Intubation box. We have also designed an intubation box to be used to protect healthcare workers who must intubate COVID-19 patients. A prototype of this design was donated to Amana Hospital and to the Anesthesia and Critical Care Simulation Laboratory at the Muhimbili University of Health and Allied Sciences (MUHAS). Both these institutions will be testing the prototypes and will provide us feedback.

Ventilators. In addition, the DIT studio is working on two versions of ventilators. One is that of Rice University’s Apollo BVM ventilator and the other one is being developed by a team of DIT faculty led by Mr. Haji Fimbombaya, a Ph.D. student, under the support of the Design Studio team. The prototype of the first version is under testing. Once the ventilators are constructed, we will invite health professionals from hospitals and the Ministry of Health to come and provide some professional guidance as users for further improvements.

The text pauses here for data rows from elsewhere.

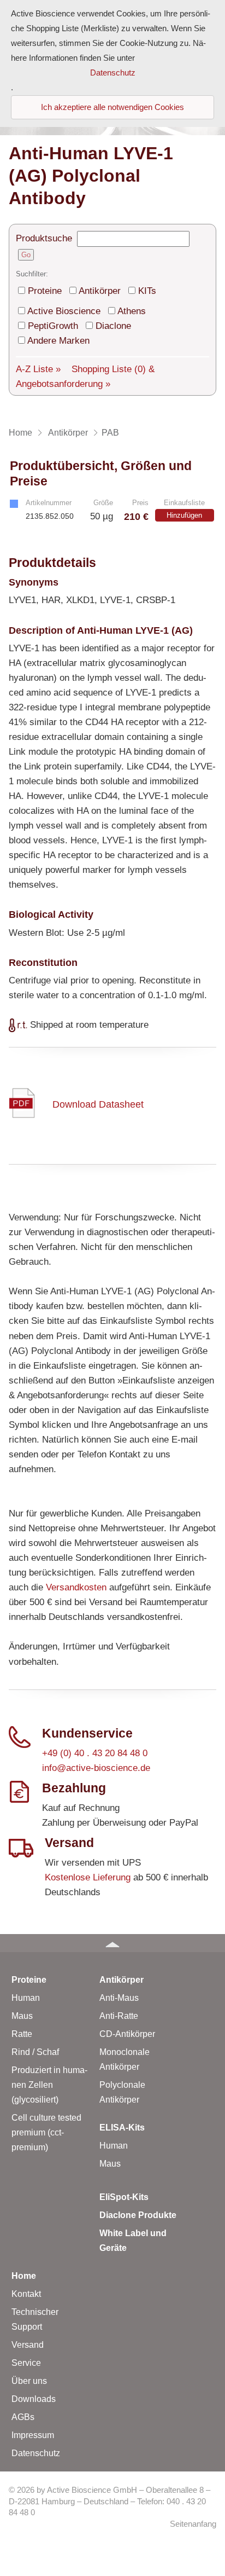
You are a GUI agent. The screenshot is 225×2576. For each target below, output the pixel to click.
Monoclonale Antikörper (124, 2059)
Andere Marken (58, 340)
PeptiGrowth (53, 326)
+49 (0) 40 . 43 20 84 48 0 (94, 1753)
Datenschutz (35, 2453)
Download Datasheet (98, 1104)
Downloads (33, 2399)
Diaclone (113, 326)
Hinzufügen (184, 515)
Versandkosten (76, 1587)
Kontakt (26, 2294)
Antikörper (100, 291)
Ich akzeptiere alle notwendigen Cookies (112, 107)
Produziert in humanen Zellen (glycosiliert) (49, 2084)
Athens (131, 311)
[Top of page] (112, 1943)
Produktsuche (44, 238)
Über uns (29, 2381)
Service (26, 2362)
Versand (27, 2344)
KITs (147, 291)
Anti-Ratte (118, 2016)
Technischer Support (34, 2319)
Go (26, 255)
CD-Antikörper (127, 2034)
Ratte (21, 2034)
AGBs (22, 2417)
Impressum (32, 2435)
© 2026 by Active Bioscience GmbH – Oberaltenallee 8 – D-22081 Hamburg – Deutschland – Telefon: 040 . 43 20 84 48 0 (109, 2501)
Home (23, 2275)
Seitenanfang (193, 2524)
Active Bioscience (63, 311)
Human (25, 1997)
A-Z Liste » (38, 369)
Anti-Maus (119, 1997)
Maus (22, 2016)
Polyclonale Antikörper (122, 2092)
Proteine (45, 291)
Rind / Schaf (35, 2052)
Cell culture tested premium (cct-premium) (46, 2132)
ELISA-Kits (122, 2127)
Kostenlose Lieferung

Automatic Hand Washing Machine: Another team of DIT faculty led by engineer Emmanuel Kajange, under the support of the DIT Design Studio, has developed and fabricated an Automatic Hand Washing Machine. This enables a person to wash hands using water and soap without touching the unit. The device senses the hands, dispenses liquid soap, and then, upon putting hands below the water tap, water comes out automatically. While doing all these activities the device will be playing a pre-recorded voice with an education message on COVID-19 and the importance of taking precautions

Informational Resources & Job Aides. At the design studio, not every solution requires equipment or a device—the studios are a hub for ideas, solutions, and innovation regardless of whether or not they involve a piece of hardware. We hope that part of our efforts can focus on gathering a knowledge base that can be used by our medical community. We have plans for procedures and guides to help people learn about making cloth masks, proper procedures for personal and workplace hygiene, and a guide for how to wear masks properly.

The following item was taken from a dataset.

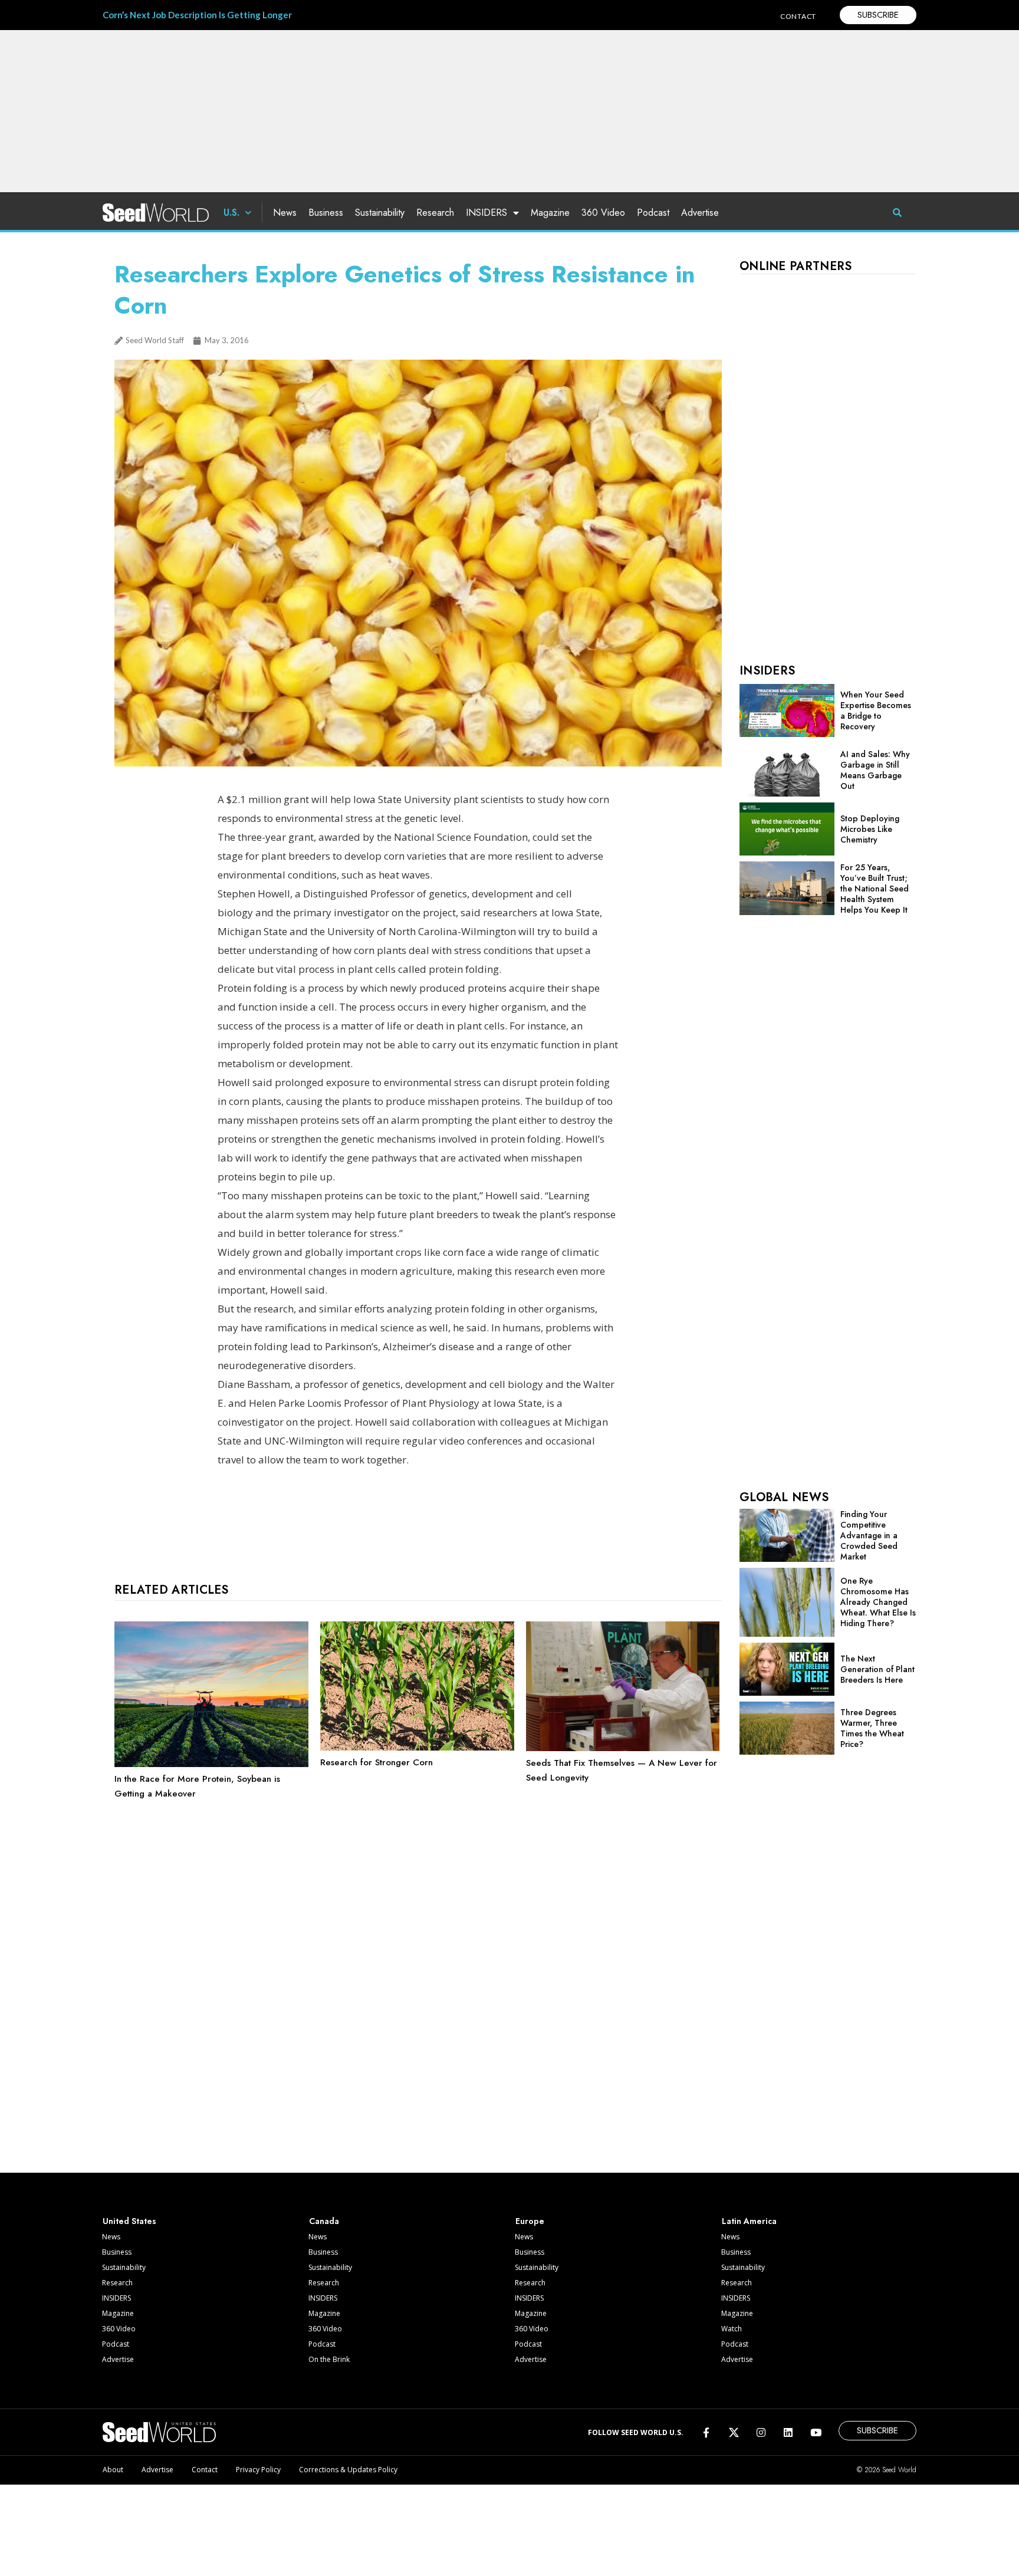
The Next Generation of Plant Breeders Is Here (877, 1669)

Like other places, we experience challenges with human resources, funding for our work, and connecting with industry that can take our designs to mass production. We are working on certification processes for our designs.

Still, the level of student innovation and dedication seen at DIT’s design studio offers inspiration daily. We were established to help—specifically in the areas of helping small and sick newborns with our ties to Rice University’s Rice 360° Institute for Global Health and the Newborn Essential Solutions & Technologies (NEST360°) program. This background in meeting the healthcare challenges in Tanzania was easily pivoted to address COVID-19. As envisioned when establishing the design studio, we are using the same invention education fostered by the NEST program to develop both local engineering leaders and solutions to now help our communities during this unusual event.

We would like to express our gratitude to all our supporters, our students, our partner hospitals and clinicians, the Tanzania maker communities, our medical colleagues, industry, and all those helping DIT’s design studio become a premier hub of innovation that can give back to our communities.